Bank Indonesia Delivers Surprise 25 bp Rate Hike Outside Scheduled Meeting to Defend the Rupiah

Bank Indonesia (BI) has raised interest rates outside its regular policy calendar for the first time in eight years, signaling a heightened push to steady a weakening rupiah. On June 9, the central bank lifted its benchmark 7-day reverse repo rate by 25 basis points to 5.50%. The move follows a 50 basis point increase on May 20, BI's first tightening since April 2024. Combined, the two hikes have taken the benchmark rate up 75 basis points in less than a month. Pressure on the rupiah has intensified as the currency hits fresh record lows against the US dollar.
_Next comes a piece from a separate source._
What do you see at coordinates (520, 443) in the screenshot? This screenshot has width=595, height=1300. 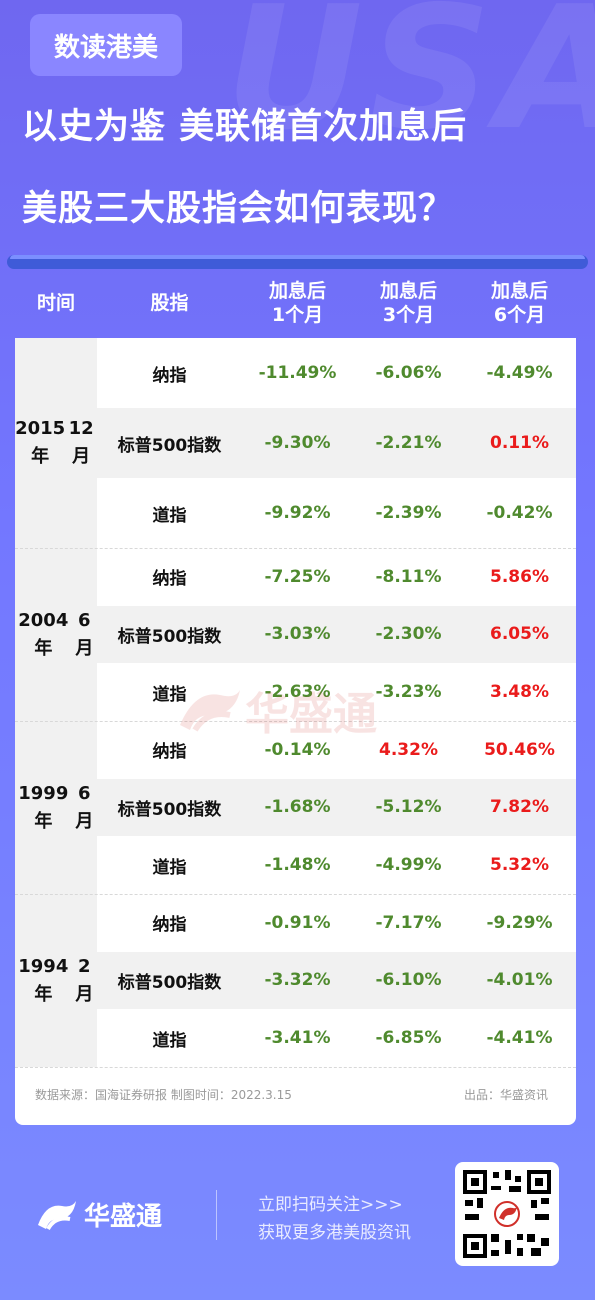 I see `return-m6: 0.11%` at bounding box center [520, 443].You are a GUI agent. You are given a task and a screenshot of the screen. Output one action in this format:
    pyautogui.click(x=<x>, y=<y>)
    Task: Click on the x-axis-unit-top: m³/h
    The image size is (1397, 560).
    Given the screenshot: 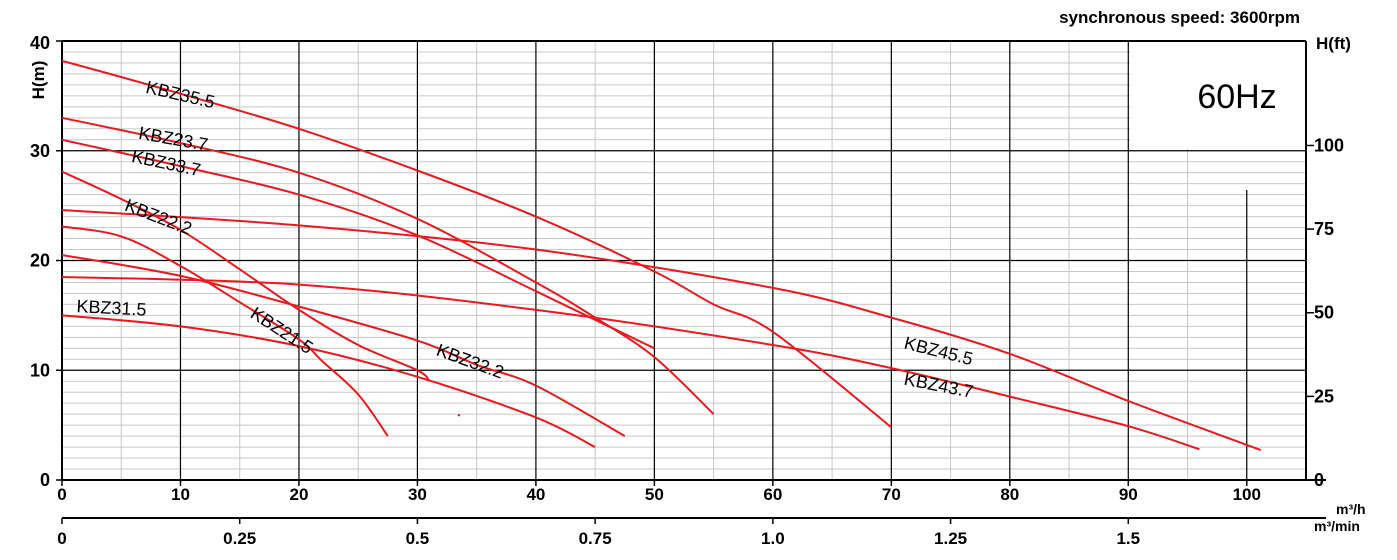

BI points to a familiar mix of drivers: rising geopolitical risk in the Middle East and broader global market volatility, which have accelerated capital outflows from Indonesia and kept the currency under sustained downward pressure. By pushing rates higher, policymakers aim to improve returns on rupiah-denominated assets and draw portfolio inflows back to the market. BI has also indicated it will complement rate hikes with direct foreign-exchange intervention, positioning the response as a two-track defense of the currency. Governor Perry Warjiyo projects the rupiah at 16,800–17,500 per USD in 2027. BI kept its 2026–2027 inflation target at 2.5% ± 1%, a range that renewed currency weakness could put at risk. Alongside the rate decision, the central bank adjusted its overnight deposit and lending facilities, a technical step that suggests BI is preparing operationally for the possibility of further tightening. The unscheduled nature of the June hike adds weight to the signal. BI's last off-cycle rate change was eight years ago, and the decision arrives just 20 days after an already sizeable 50 bp increase. The rapid follow-up implies the earlier move did not deliver sufficient stabilization on its own. For investors, higher rates can support the rupiah in the near term by attracting capital, but they also raise funding costs for households and companies, which can weigh on growth. Markets will also be watching the effectiveness of BI's FX interventions. If the rupiah continues to slide despite 75 bp of tightening in three weeks, BI could face a difficult trade-off between sharper hikes and tolerating further currency weakness—a dynamic often associated with broader emerging-market stress as global flows shift back toward US dollar safety.